Shannon Coker, director of advocacy and communications for the Mississippi Hospital Association (MHA), said while the full impact of healthcare reform is still unclear, MHA will continue to closely monitor the situation to help ensure that hospitals continue to provide access to high-quality healthcare.

“The MHA will keep working closely with the American Hospital Association (AHA), the national equivalent of the association, Congress and stakeholders to stay informed on how healthcare reform legislation will impact hospitals and the patients we serve,” Coker said. “We will work to protect our hospitals in the areas of reimbursement and preparedness through proactive advocacy, education and information.”

Coker said the Patient Protection and Affordable Care Act (H.R. 3590) does include additional criteria for non-profit hospitals to retain their Section 501(c)(3) tax-exempt status.

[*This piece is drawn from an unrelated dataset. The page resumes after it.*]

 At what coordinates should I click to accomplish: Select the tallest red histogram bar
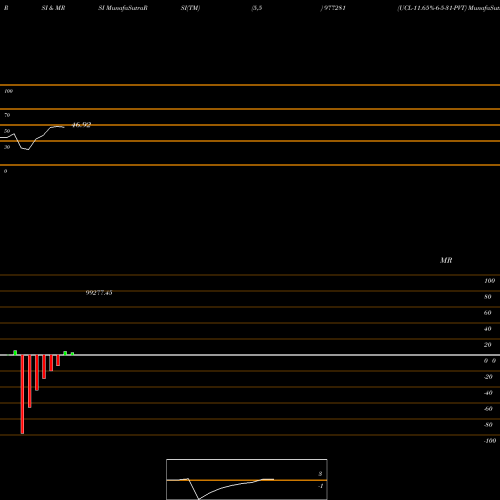pyautogui.click(x=22, y=394)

Non-profit hospitals were mandated to comply with many of the new rules for tax years, beginning  March 23.

“However, non-profit hospitals will have two additional years to comply with new requirements focusing on community health needs assessment and reporting, which take effect for tax years beginning after March 23, 2012,” Coker said. “In some regards, hospital charity care and bad debt expenses should decrease as more Americans become insured. Additionally, hospitals that employ physicians should see revenue gains from increased Medicaid payments to primary care physicians. However, all hospitals will have to deal with decreases to Medicare reimbursement and disproportionate share (DSH) funding, and some hospitals could see even further Medicare reductions.”

Jonathan R. Werne, an associate with Brunini, Grantham, Grower & Hewes, PLLC, said uncertainty abounds for non-profit hospitals regarding the implications.

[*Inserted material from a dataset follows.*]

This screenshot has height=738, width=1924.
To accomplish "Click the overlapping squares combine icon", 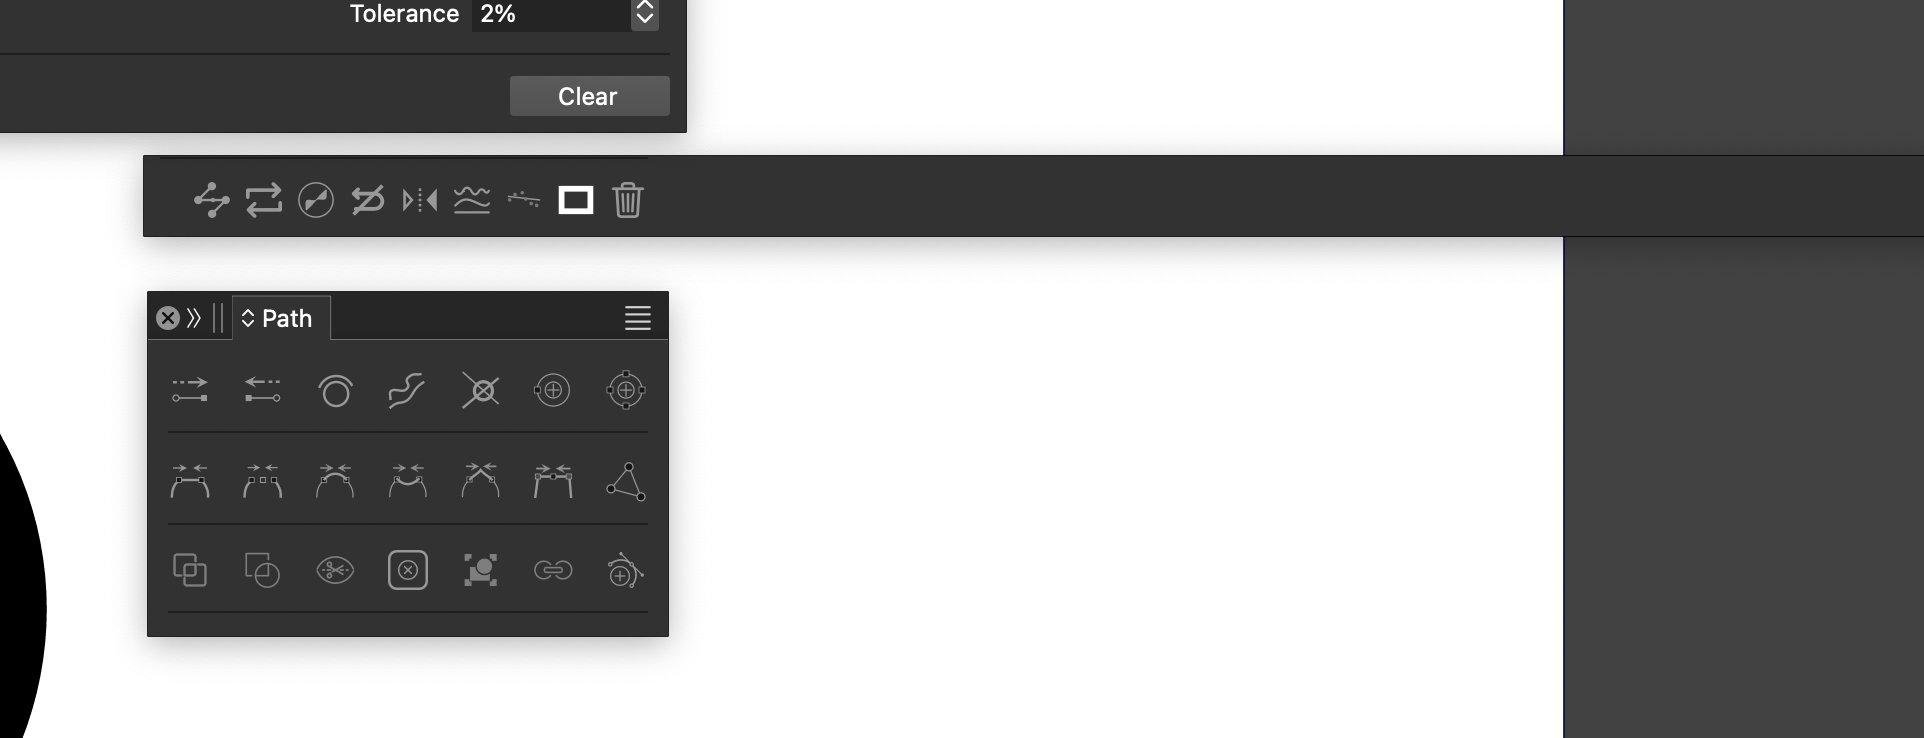I will (190, 570).
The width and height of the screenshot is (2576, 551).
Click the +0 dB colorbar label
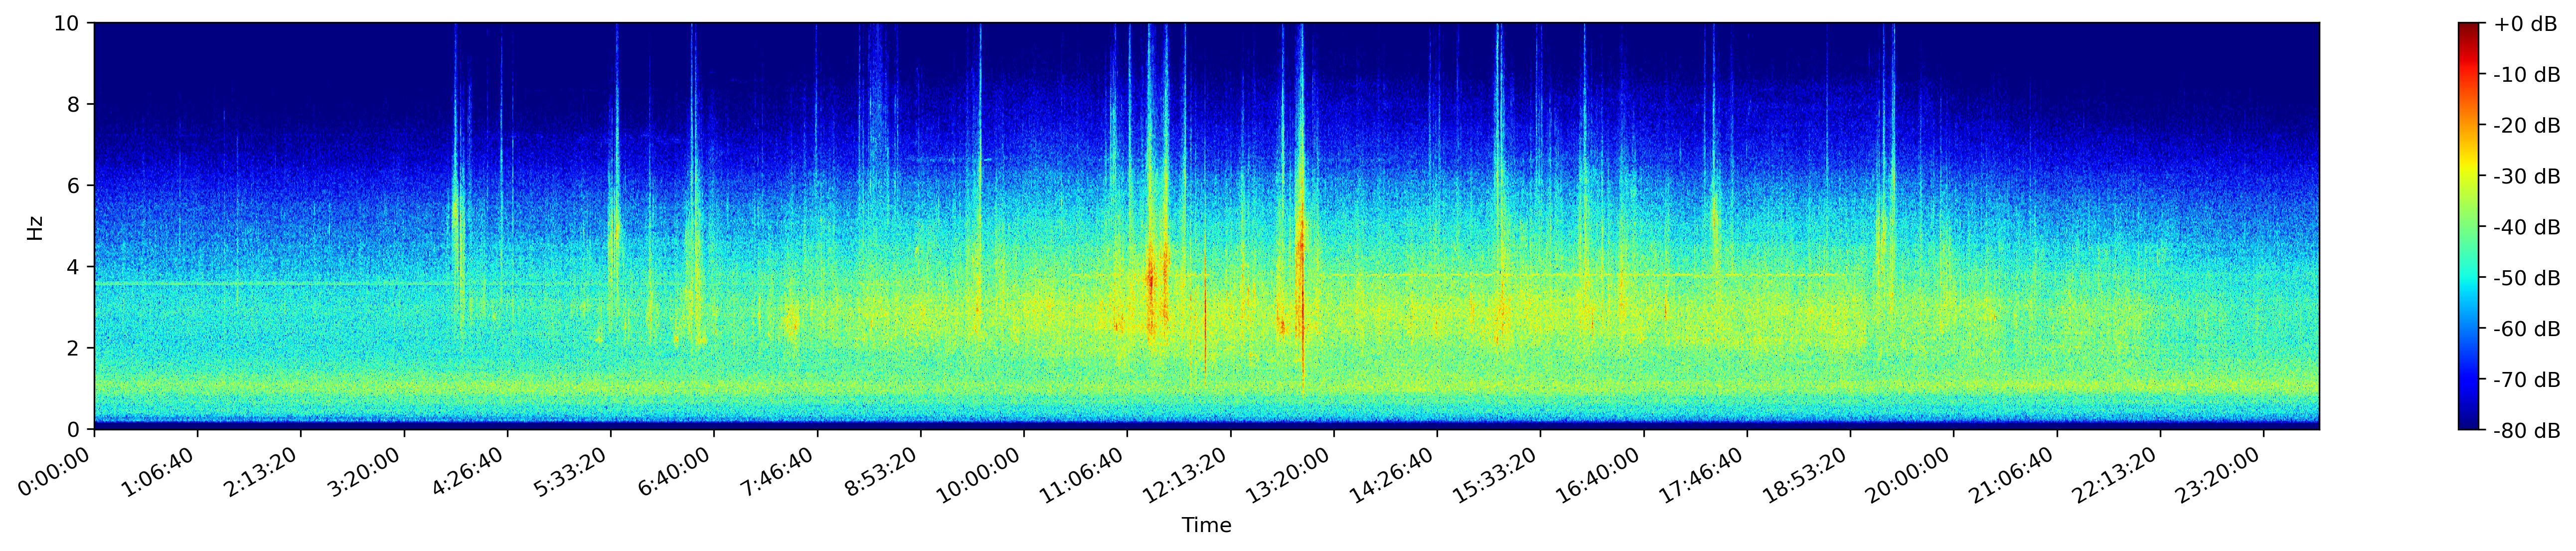click(2525, 24)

“It will be some time before this uncertainty disappears,” Werne said. “Multiple lawsuits have been filed throughout the U.S. challenging the constitutionality of the Health Reform Law. For example, 20 states have filed a lawsuit in the Northern District of Florida against the U.S. Department of Health and Human Services, U.S. Department of Treasury and the U.S. Department of Labor alleging the Health Reform Law is unconstitutional. Many of these constitutional challenges focus on the new federal mandate that requires all qualifying citizens and legal residents to obtain healthcare coverage or pay a penalty.  Even if successful, these constitutional challenges will not overturn the Health Reform Law in its entirety.”

Werne said the Health Reform Law’s multiple cuts to hospital reimbursement are a concern. Beginning in 2010, the Center for Medicare & Medicaid Services will reduce the market basket update for inpatient and outpatient hospital prospective payment systems.

“The market basket update is used to update payments to hospitals for services provided to Medicare patients,” Werne said. “Hospitals will begin to receive reduced payments for certain patient readmissions and hospital-acquired conditions.”

The Health Reform Law also reduces the Medicare Disproportionate Share Hospital (or DSH) payment starting in 2014. The Medicaid DSH payment will also be reduced starting in 2014:  a payment reduction of $500 million for 2014, $600 million for 2015, $600 million for 2016, $1.8 billion in 2017, $5 billion in 2018, $5.6 billion in 2019 and $4 billion in 2020 (the amount of the Medicaid DSH payment will vary by state as determined by the Secretary of the HHS).

“DSH payments are additional payments to hospitals that serve a significantly disproportionate number of low-income patients,” Werne said. “The economic impact of these cuts is uncertain. For example, the Congressional Budget Office (CBO) projects roughly a $22-billion cut in total Medicare DSH payments, while the Office of the Actuary of the Centers for Medicare and Medicaid Services (CMS) projects a total $50-billion cut. Another example, CBO projects a $156-billion reduction in Medicare ‘market basket’ and productivity adjustments, while the CMS Actuary projects a $233-billion reduction.”